Sunday, February 19, 2012

Tips for playing against Council with Dark Elves

I've heard a lot of people complain that the Dark Elves are weaker than the Council.  While I tend to agree, I do not think the gap is very big.  The two races seem very well balanced against each other and I think the power gap in the races is smaller than the power gap between a good draw and a bad draw.

So with that in mind, I thought I'd try to publish some tips for playing as Dark Elves vs. Council.  If you haven't already, I recommend the tips posted over at the James Review.

From a big picture standpoint, the Council are more tightly bound to their roles than the Dark Elves are.

  • The Council tank is very tanky, but the Dark Elf Void Monk can do some DPS when needed.
  • The Council healer heals for more but the Dark Elf army can heal without a Priestess 
  • The Council archer does massive amounts of ranged physical damage but cannot deal damage at point blank range
This specialization of roles is where the Council draws it's power.  If you confront a Council opponent and let them set up a formation with a frontline of Knights with Wizards and Archers behind and a Priest support, you are going to get wrecked.  The Dark Elves are not as well equipped to fight on a battlefield with 8+ unit compositions on each side.

Although it looks fairly even, I can't help but feel I'm going to get wrecked

Your goal as Dark Elves is to force lots of favorable unit exchanges repeatedly.  If the board gets clogged up with units, your chances of winning go down (as James illustrates nicely with his Battering Ram and Phalanx illustrations).  Not only does a clogged up board make it easier for the Council to create formations that highlight unit strengths and cover weaknesses, but the Council has better AOE damage in the form of their Fireball and Wizard.

When playing against the Council I like to imagine a fighter in an MMA match: my opponent has longer reach, faster punches and stronger kicks - but I have a better ground game.  My goal is to bring the fight to the mat and keep it there.  My opponent is standing on two legs, and my goal as the Dark Elves is to knock out one of my opponent's legs.  I'm fairly confident if I can knock out one of those two legs without sacrificing too much in the process, I'll be in good shape.

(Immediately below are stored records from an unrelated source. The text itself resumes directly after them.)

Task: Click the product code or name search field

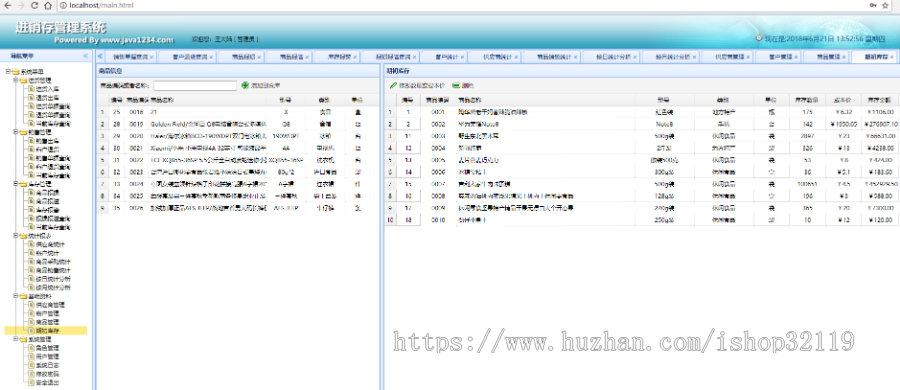Action: click(x=195, y=85)
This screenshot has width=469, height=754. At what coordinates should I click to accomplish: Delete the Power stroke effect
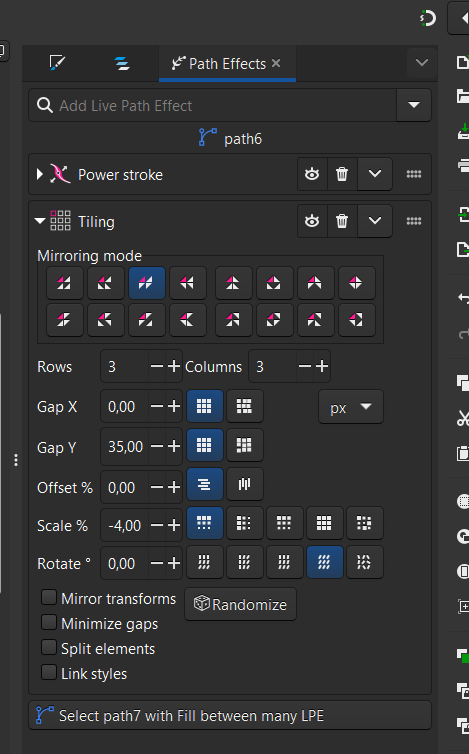342,174
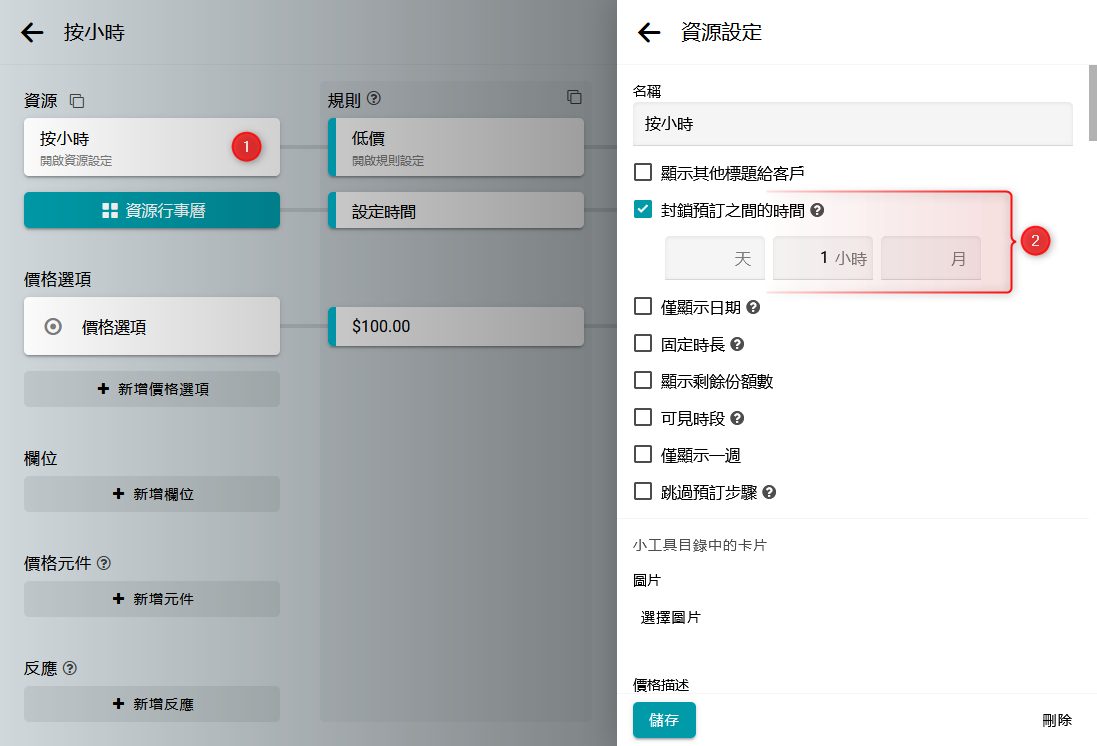Select the 價格選項 radio button
This screenshot has width=1097, height=746.
(54, 326)
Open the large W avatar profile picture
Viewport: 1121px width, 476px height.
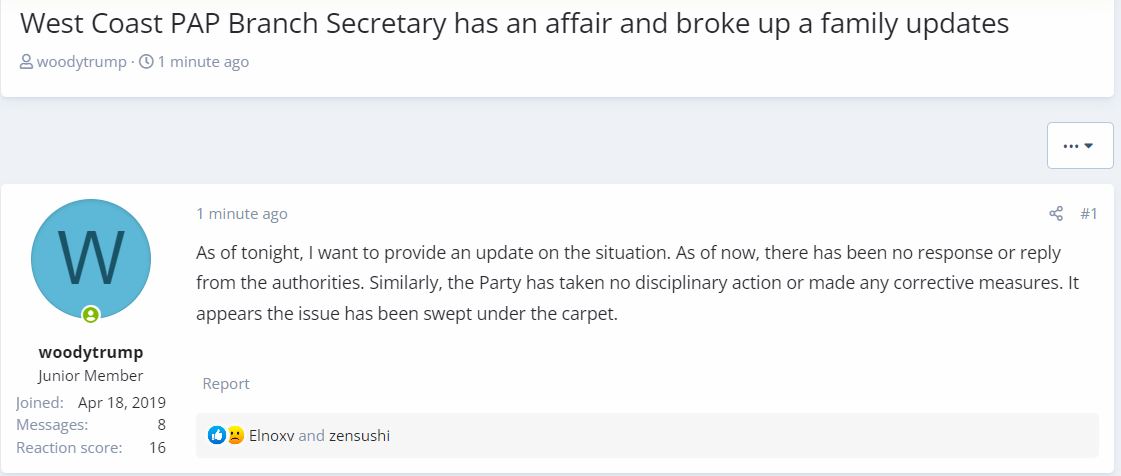91,258
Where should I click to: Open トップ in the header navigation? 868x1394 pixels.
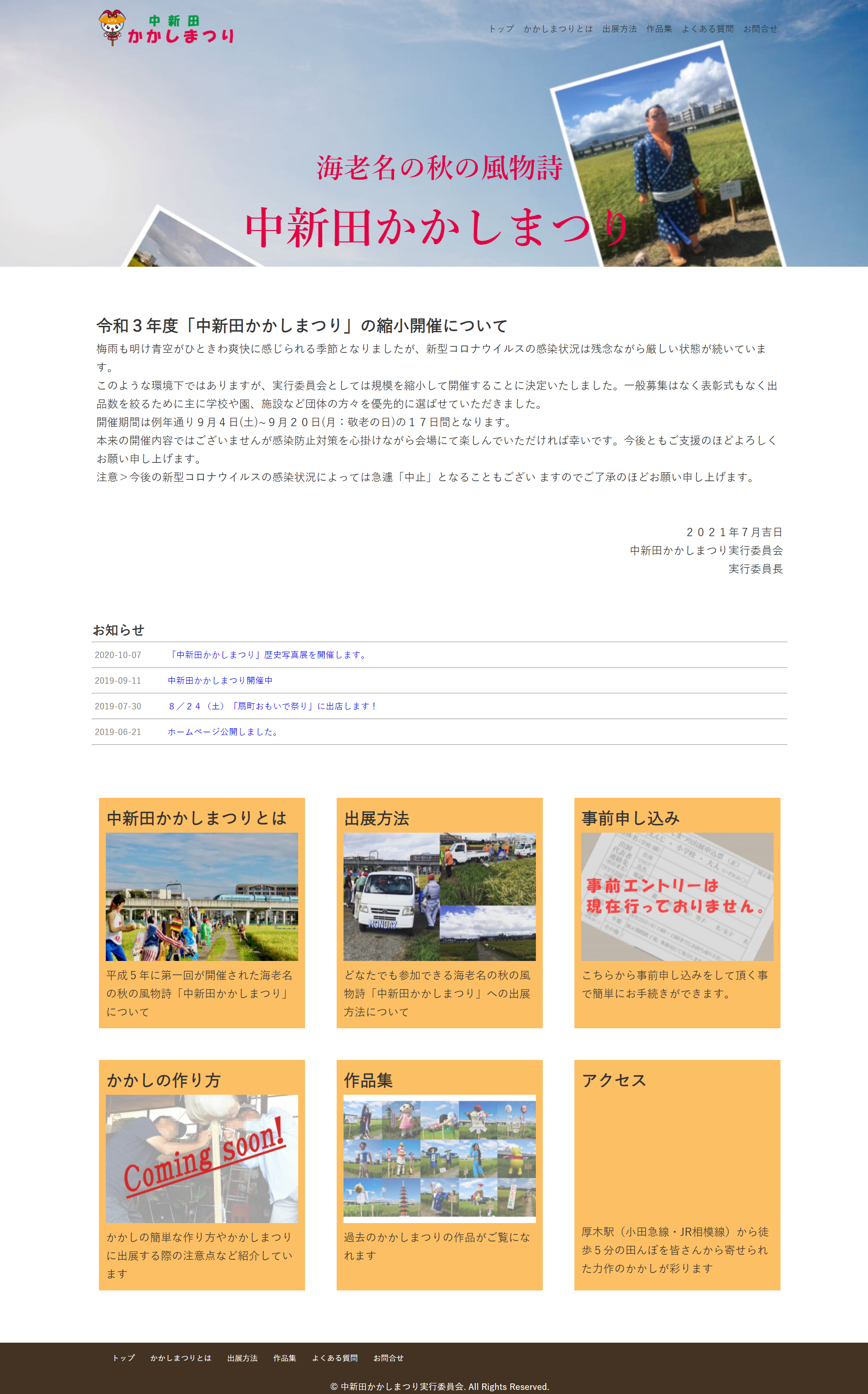click(x=501, y=29)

The Council's two legs are:
  1. Left Leg: Healing.  The Council is heavily dependent on the 3 priests for healing.
  2. Right Leg: Physical damage.  The council army has 3 sources of physical damage, of which only the 3 Archers and the Ninja matter. (Let's face it, the 3 Knights are pretty bad at dealing damage)
This leads to two obvious approaches

Approach #1: Kill the enemy priests.
If you are going down this road you want to suicide your units to take out enemy priests.  Remember that priests can't heal themselves, so if your opponent has only a single priest on the table, it's okay to take a priest low, or fail to stomp her.  Granted, your opponent might have a potion in hand or a priest in reserve, but I can't tell you how many times I've charged a priest with my void monk for 600 damage, and managed to kill the priest on a following turn.  The risk is worth the reward: kill priests with extreme prejudice.
Tips for approach 1
  • If there are no priests on the board, play a slightly conservative game but keep pressure on.  If both players are running back and forth plinking at their opponents the Dark Elves will win due to their life leech.  Doing light and consistent damage to your opponent will probably draw out any priests that are sitting in hand. 
  • Watch for your opponent swapping tiles or excessive upgrade usage.  Good Council players are more comfortable when there are two priests on the board.  Tile swapping or sub-optimal plays may be priest-fishing if your opponent hasn't placed two yet.
  • Be far more aggressive when there is only a single priest on the board.  Much like rabbits, priests need population control.  Beat on them when there's only one.  Once there's two priests the job is much harder.
  • Save your scrolls for two priest, or stomp situations.  Your deck has two scrolls, they have 3 priests.  In a perfect world each scroll translates into a priest kill + stomp.  This leaves a 3rd priest who can be slowly killed at a convenient rate since priests can't heal themselves.  If you manage to kill a priest without a scroll, then you can use your scroll elsewhere.
Approach #2: Kill the enemy Ninja and Archers.
Approach #2 is harder to pull off than Approach #1 but in my experience has a higher rate of success once you've attained it.  Your end-game plan is to use either a fully upgraded Wraith of a fully upgraded Void Monk to make life miserable for your opponent.  If you have a fully upgraded Wraith and you've killed the enemy Archers and Ninja's you've pretty much guaranteed a win.  A fully upgraded Void Monk will need a little bit of careful management but will still be extremely difficult for your opponent to deal with.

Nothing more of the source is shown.